Set problem:
Update everything from the line containing "Open the SMS" down to the line containing "pos(204,211)", replacing "slider handle" with "slider knob" and leaving all else unchanged.

Dataset items:
· · · ·

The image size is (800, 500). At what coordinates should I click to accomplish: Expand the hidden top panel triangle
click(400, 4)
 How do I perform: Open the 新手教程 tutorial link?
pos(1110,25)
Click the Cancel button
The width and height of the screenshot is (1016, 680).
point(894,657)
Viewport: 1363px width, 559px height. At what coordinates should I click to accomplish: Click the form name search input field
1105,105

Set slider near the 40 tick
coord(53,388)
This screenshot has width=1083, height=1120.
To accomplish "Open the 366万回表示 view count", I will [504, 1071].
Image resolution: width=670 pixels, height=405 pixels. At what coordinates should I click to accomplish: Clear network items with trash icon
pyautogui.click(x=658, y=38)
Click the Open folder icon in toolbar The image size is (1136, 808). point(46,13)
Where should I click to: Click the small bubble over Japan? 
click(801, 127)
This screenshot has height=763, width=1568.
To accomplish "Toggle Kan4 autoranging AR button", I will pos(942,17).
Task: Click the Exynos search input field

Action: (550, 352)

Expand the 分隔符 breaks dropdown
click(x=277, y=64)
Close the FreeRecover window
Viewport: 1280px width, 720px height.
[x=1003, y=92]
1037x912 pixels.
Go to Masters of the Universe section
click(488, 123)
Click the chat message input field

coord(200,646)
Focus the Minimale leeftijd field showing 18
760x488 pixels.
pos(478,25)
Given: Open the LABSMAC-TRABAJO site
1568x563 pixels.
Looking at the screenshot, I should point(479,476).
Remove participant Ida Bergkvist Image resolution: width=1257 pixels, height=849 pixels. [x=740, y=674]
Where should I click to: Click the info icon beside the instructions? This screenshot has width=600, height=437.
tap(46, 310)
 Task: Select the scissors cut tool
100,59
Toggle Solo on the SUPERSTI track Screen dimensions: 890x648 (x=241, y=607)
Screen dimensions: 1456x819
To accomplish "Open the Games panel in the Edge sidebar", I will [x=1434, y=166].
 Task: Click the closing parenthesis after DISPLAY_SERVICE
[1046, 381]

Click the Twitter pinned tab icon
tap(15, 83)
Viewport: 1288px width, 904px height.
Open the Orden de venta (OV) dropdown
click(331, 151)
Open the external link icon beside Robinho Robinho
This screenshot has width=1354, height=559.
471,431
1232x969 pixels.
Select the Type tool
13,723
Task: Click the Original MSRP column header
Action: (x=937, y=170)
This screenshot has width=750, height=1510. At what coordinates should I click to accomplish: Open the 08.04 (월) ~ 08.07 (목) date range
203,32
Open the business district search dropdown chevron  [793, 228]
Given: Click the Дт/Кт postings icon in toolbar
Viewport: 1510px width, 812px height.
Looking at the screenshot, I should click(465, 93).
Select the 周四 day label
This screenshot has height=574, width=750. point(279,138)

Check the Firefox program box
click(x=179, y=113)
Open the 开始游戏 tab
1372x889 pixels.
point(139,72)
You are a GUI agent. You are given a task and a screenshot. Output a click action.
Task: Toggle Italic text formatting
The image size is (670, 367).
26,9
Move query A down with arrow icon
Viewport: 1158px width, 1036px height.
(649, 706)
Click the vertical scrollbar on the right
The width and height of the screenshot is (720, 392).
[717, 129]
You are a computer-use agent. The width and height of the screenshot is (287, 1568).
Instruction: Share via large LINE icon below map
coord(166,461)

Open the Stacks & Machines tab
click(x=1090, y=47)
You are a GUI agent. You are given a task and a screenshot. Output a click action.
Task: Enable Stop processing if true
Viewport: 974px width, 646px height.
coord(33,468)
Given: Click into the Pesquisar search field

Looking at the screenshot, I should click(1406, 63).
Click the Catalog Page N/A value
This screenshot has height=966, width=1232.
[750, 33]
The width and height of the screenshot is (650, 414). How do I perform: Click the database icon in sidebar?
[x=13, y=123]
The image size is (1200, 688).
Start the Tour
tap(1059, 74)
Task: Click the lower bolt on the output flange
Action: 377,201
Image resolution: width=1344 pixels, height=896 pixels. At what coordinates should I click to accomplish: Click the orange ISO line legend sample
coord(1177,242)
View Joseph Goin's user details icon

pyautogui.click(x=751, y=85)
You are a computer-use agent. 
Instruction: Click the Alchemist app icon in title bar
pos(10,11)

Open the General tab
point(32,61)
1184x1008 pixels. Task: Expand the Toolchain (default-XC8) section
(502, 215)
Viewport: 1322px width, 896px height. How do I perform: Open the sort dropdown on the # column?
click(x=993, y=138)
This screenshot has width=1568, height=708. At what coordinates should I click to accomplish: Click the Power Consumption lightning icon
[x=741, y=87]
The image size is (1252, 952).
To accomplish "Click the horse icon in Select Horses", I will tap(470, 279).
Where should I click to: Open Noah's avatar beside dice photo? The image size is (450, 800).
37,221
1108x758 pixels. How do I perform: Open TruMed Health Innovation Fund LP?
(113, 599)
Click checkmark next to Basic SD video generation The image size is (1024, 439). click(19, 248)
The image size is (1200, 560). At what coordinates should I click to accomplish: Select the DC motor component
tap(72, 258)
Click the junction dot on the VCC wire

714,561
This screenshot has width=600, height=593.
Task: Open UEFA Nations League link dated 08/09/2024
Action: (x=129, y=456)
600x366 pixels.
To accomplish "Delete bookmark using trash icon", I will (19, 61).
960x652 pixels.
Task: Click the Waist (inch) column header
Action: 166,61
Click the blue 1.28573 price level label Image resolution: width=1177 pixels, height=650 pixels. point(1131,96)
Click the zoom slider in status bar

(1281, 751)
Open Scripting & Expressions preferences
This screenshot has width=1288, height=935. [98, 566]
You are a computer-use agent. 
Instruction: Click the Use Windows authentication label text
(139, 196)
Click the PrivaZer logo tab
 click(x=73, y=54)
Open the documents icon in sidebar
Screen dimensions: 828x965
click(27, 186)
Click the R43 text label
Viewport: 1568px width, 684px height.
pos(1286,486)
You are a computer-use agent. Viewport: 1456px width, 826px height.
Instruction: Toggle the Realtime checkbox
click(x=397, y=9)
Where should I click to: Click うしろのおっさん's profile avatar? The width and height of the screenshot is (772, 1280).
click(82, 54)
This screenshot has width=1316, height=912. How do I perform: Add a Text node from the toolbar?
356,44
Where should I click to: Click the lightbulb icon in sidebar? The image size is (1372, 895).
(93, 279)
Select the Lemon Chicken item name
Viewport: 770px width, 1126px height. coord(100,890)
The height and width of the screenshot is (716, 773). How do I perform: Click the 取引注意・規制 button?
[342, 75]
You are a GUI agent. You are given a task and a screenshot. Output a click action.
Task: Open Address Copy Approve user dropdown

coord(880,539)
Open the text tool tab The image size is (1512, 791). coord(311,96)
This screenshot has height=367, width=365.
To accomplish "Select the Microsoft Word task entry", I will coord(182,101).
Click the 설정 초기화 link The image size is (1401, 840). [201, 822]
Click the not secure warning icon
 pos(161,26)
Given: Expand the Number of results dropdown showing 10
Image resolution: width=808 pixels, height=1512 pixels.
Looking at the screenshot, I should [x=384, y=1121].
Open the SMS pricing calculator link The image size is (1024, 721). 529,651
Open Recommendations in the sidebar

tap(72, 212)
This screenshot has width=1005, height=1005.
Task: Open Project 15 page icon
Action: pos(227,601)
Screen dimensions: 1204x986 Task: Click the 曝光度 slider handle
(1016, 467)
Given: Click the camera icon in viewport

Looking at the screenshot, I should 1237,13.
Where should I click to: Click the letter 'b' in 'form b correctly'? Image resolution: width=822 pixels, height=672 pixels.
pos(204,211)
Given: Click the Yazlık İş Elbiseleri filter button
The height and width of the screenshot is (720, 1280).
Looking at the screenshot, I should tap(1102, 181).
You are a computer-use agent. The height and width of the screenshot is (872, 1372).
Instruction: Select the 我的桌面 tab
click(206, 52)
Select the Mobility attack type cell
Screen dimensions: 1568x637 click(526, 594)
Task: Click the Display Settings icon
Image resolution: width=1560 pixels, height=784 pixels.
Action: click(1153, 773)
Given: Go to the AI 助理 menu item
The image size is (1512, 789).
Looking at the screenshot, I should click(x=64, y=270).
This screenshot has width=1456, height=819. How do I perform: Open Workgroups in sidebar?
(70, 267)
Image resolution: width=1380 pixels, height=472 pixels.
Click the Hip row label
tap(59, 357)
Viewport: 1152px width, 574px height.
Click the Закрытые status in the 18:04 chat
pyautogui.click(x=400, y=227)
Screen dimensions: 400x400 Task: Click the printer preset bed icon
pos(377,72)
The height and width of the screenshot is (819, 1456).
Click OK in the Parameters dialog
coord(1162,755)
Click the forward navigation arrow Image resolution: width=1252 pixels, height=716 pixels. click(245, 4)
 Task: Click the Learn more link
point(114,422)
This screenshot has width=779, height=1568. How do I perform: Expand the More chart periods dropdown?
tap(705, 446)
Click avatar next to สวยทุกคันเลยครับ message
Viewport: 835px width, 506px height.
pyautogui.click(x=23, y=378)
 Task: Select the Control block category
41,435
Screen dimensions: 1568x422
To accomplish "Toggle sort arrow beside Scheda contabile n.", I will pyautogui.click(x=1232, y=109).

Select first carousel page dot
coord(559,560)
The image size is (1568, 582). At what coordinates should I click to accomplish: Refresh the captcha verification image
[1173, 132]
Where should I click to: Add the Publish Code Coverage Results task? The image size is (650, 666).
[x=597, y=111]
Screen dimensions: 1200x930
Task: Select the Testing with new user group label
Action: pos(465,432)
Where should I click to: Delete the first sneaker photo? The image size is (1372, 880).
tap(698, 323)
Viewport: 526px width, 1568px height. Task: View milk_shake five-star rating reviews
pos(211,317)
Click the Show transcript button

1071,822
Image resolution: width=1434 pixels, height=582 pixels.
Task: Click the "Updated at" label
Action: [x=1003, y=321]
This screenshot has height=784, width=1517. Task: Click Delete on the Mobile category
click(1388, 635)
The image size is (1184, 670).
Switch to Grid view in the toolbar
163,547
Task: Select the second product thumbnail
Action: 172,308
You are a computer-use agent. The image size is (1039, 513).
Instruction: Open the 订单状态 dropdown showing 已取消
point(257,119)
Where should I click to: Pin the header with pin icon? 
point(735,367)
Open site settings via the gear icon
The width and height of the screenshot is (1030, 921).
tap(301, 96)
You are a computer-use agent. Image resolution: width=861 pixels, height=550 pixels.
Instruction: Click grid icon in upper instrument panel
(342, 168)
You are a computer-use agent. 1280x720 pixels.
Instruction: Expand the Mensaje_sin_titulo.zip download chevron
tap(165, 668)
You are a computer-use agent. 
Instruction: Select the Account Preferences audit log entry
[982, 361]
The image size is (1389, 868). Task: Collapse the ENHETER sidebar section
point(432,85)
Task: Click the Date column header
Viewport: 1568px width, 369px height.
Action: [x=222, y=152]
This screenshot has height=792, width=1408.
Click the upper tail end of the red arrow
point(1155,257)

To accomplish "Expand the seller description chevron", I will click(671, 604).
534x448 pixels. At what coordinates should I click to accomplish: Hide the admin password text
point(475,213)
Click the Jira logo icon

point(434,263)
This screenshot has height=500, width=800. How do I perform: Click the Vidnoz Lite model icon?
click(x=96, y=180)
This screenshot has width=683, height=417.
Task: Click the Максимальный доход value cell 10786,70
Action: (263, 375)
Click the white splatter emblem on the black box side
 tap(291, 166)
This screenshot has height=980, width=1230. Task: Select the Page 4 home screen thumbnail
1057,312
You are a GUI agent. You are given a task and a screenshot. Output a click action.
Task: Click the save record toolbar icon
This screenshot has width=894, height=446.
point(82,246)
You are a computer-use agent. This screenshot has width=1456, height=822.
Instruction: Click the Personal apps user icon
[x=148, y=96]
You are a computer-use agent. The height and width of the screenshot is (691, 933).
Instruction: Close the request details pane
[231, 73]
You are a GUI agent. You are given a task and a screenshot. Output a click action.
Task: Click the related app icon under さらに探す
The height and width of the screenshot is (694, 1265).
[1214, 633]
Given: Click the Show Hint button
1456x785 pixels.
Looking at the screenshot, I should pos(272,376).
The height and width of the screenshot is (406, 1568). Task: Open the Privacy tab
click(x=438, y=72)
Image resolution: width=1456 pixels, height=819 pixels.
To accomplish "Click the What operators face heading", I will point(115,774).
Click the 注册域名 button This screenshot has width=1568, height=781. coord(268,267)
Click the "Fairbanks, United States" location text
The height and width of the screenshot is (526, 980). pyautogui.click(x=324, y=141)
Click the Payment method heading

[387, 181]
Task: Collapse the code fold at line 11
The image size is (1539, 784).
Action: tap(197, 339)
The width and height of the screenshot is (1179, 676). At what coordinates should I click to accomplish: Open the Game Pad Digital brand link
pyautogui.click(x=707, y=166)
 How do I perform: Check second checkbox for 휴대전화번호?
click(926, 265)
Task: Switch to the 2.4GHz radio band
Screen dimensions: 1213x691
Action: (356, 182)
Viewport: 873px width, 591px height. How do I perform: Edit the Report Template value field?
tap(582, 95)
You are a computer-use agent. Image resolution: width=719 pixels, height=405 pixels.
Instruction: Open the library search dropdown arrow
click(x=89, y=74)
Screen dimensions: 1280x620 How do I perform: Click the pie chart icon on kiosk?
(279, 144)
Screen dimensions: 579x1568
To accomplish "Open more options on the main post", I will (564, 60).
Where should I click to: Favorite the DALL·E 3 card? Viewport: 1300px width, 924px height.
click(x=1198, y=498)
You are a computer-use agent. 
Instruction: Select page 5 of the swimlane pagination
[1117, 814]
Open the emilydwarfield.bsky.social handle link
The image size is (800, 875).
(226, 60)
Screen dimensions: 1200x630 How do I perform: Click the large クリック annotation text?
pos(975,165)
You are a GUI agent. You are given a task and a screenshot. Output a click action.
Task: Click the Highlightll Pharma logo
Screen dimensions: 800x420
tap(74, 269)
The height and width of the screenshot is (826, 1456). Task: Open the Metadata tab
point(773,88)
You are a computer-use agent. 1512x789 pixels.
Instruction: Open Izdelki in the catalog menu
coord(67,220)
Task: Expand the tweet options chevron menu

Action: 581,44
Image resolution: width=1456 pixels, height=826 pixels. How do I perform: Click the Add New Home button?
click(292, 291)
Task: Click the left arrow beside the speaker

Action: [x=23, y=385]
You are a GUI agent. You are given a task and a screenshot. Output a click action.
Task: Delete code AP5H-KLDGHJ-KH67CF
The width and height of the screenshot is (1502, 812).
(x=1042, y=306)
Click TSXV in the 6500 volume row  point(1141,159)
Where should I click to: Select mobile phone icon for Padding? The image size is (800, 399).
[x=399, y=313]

· · · ·

Solved exercise:
Open the SMS pricing calculator link The image size is (1024, 721). 529,651
Open Recommendations in the sidebar

tap(72, 212)
This screenshot has width=1005, height=1005.
Task: Open Project 15 page icon
Action: pos(227,601)
Screen dimensions: 1204x986 Task: Click the 曝光度 slider knob
(1016, 467)
Given: Click the camera icon in viewport

Looking at the screenshot, I should 1237,13.
Where should I click to: Click the letter 'b' in 'form b correctly'? Image resolution: width=822 pixels, height=672 pixels.
pos(204,211)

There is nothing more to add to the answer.